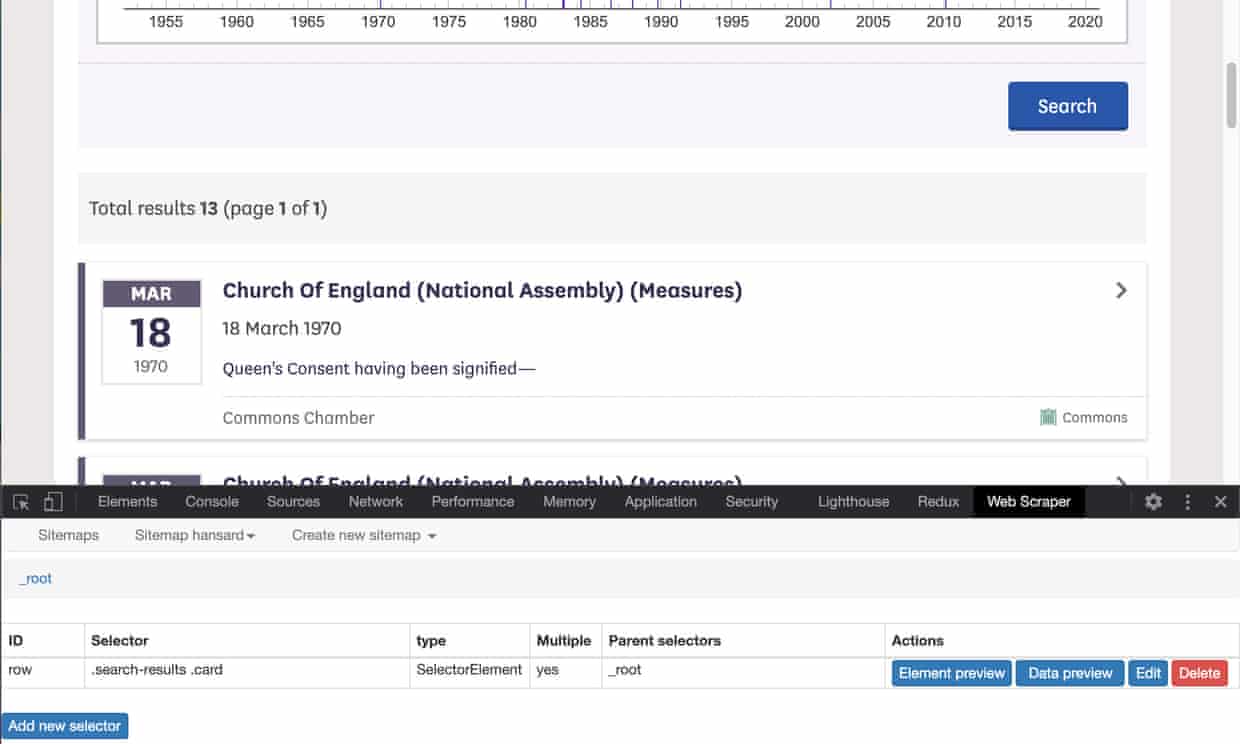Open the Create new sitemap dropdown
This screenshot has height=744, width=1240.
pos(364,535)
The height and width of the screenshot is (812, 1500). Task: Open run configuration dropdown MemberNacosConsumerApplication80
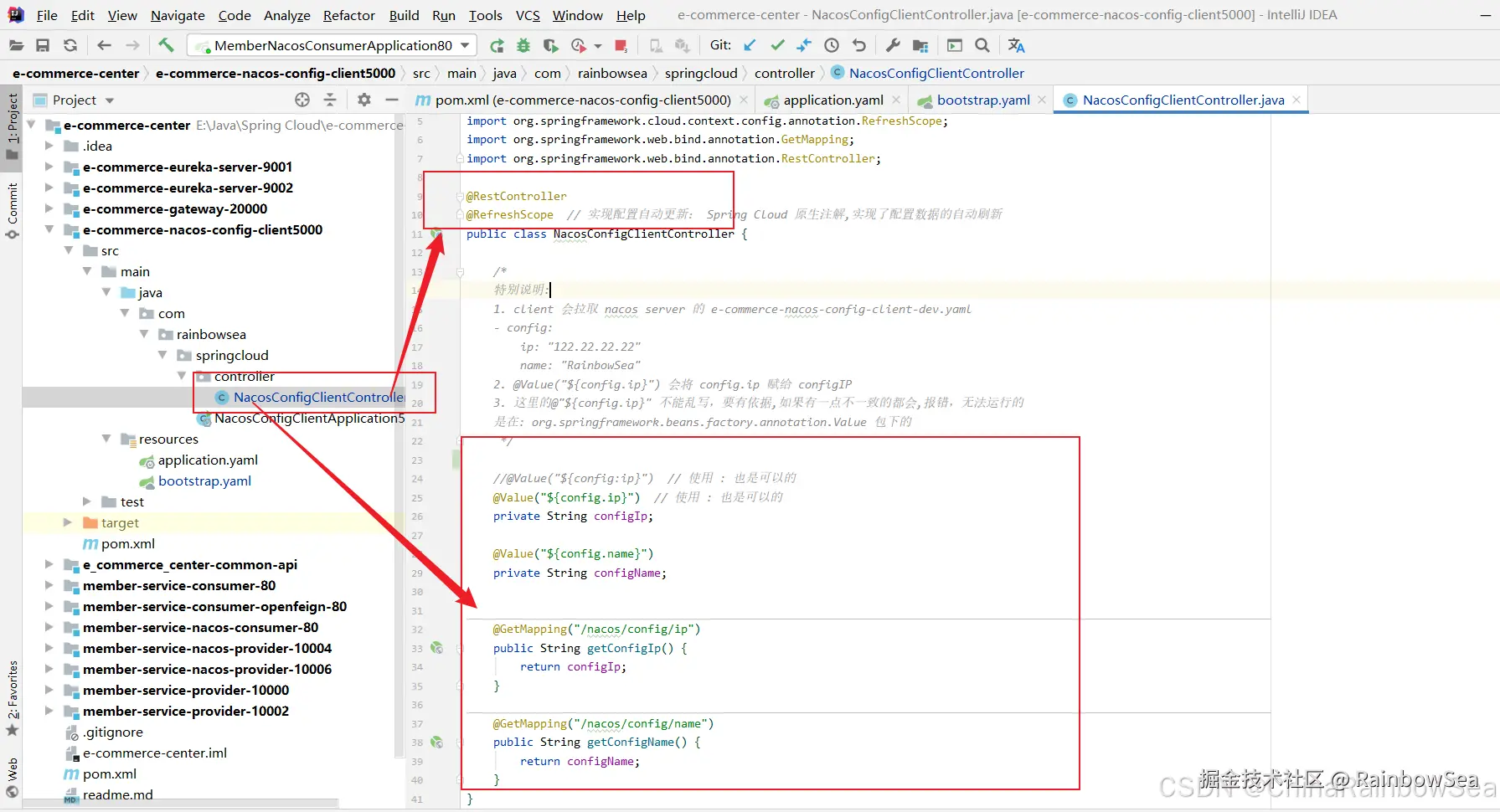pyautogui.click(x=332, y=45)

To do – Give again exactly the lines from the one that contains "The height and" through the end of the material, both ends included, omitting the pictures.

Task solution –
The height and width of the screenshot is (812, 1500). Task: Open run configuration dropdown MemberNacosConsumerApplication80
pyautogui.click(x=332, y=45)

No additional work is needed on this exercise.